### Task description
When you reply, transcribe every line of the data below exactly.

Stored data entries
BEGIN

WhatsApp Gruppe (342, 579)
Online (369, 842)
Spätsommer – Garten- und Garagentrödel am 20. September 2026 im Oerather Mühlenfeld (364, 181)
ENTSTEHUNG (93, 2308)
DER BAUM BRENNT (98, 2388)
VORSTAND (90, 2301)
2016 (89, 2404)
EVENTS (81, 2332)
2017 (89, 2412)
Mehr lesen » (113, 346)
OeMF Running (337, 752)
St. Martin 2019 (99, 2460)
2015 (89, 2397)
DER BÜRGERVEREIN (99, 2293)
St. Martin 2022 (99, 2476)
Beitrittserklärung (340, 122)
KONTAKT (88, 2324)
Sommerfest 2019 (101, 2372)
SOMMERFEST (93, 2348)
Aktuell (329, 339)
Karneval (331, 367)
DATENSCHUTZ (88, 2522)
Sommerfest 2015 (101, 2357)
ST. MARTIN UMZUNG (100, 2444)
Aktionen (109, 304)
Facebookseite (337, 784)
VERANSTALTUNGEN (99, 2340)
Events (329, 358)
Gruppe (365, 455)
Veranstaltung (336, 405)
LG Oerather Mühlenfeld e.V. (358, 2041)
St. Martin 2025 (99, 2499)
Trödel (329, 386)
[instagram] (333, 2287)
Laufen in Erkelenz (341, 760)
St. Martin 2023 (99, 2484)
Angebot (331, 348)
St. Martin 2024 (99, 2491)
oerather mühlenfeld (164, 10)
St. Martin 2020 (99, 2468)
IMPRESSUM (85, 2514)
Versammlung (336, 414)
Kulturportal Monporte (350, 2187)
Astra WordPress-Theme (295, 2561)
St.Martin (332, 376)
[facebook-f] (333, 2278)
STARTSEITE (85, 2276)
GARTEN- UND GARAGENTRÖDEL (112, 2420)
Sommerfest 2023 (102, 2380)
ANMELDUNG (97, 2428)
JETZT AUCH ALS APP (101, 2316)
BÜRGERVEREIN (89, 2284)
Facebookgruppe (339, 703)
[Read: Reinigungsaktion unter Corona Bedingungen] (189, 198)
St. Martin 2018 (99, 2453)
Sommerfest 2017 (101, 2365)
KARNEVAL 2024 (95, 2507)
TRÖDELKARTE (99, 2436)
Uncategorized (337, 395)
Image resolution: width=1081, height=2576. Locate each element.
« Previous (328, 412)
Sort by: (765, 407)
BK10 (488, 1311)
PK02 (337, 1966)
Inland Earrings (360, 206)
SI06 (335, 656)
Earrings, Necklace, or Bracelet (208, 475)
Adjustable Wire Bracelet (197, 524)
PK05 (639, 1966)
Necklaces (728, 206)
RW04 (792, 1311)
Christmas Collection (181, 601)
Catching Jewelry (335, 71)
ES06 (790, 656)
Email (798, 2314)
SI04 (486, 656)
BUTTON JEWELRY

END

### Response area
WhatsApp Gruppe (342, 579)
Online (369, 842)
Spätsommer – Garten- und Garagentrödel am 20. September 2026 im Oerather Mühlenfeld (364, 181)
ENTSTEHUNG (93, 2308)
DER BAUM BRENNT (98, 2388)
VORSTAND (90, 2301)
2016 (89, 2404)
EVENTS (81, 2332)
2017 (89, 2412)
Mehr lesen » (113, 346)
OeMF Running (337, 752)
St. Martin 2019 (99, 2460)
2015 (89, 2397)
DER BÜRGERVEREIN (99, 2293)
St. Martin 2022 (99, 2476)
Beitrittserklärung (340, 122)
KONTAKT (88, 2324)
Sommerfest 2019 (101, 2372)
SOMMERFEST (93, 2348)
Aktuell (329, 339)
Karneval (331, 367)
DATENSCHUTZ (88, 2522)
Sommerfest 2015 (101, 2357)
ST. MARTIN UMZUNG (100, 2444)
Aktionen (109, 304)
Facebookseite (337, 784)
VERANSTALTUNGEN (99, 2340)
Events (329, 358)
Gruppe (365, 455)
Veranstaltung (336, 405)
LG Oerather Mühlenfeld e.V. (358, 2041)
St. Martin 2025 (99, 2499)
Trödel (329, 386)
[instagram] (333, 2287)
Laufen in Erkelenz (341, 760)
St. Martin 2023 (99, 2484)
Angebot (331, 348)
St. Martin 2024 (99, 2491)
oerather mühlenfeld (164, 10)
St. Martin 2020 (99, 2468)
IMPRESSUM (85, 2514)
Versammlung (336, 414)
Kulturportal Monporte (350, 2187)
Astra WordPress-Theme (295, 2561)
St.Martin (332, 376)
[facebook-f] (333, 2278)
STARTSEITE (85, 2276)
GARTEN- UND GARAGENTRÖDEL (112, 2420)
Sommerfest 2023 (102, 2380)
ANMELDUNG (97, 2428)
JETZT AUCH ALS APP (101, 2316)
BÜRGERVEREIN (89, 2284)
Facebookgruppe (339, 703)
[Read: Reinigungsaktion unter Corona Bedingungen] (189, 198)
St. Martin 2018 (99, 2453)
Sommerfest 2017 (101, 2365)
KARNEVAL 2024 (95, 2507)
TRÖDELKARTE (99, 2436)
Uncategorized (337, 395)
Image resolution: width=1081, height=2576. Locate each element.
« Previous (328, 412)
Sort by: (765, 407)
BK10 (488, 1311)
PK02 (337, 1966)
Inland Earrings (360, 206)
SI06 (335, 656)
Earrings, Necklace, or Bracelet (208, 475)
Adjustable Wire Bracelet (197, 524)
PK05 (639, 1966)
Necklaces (728, 206)
RW04 (792, 1311)
Christmas Collection (181, 601)
Catching Jewelry (335, 71)
ES06 (790, 656)
Email (798, 2314)
SI04 (486, 656)
BUTTON JEWELRY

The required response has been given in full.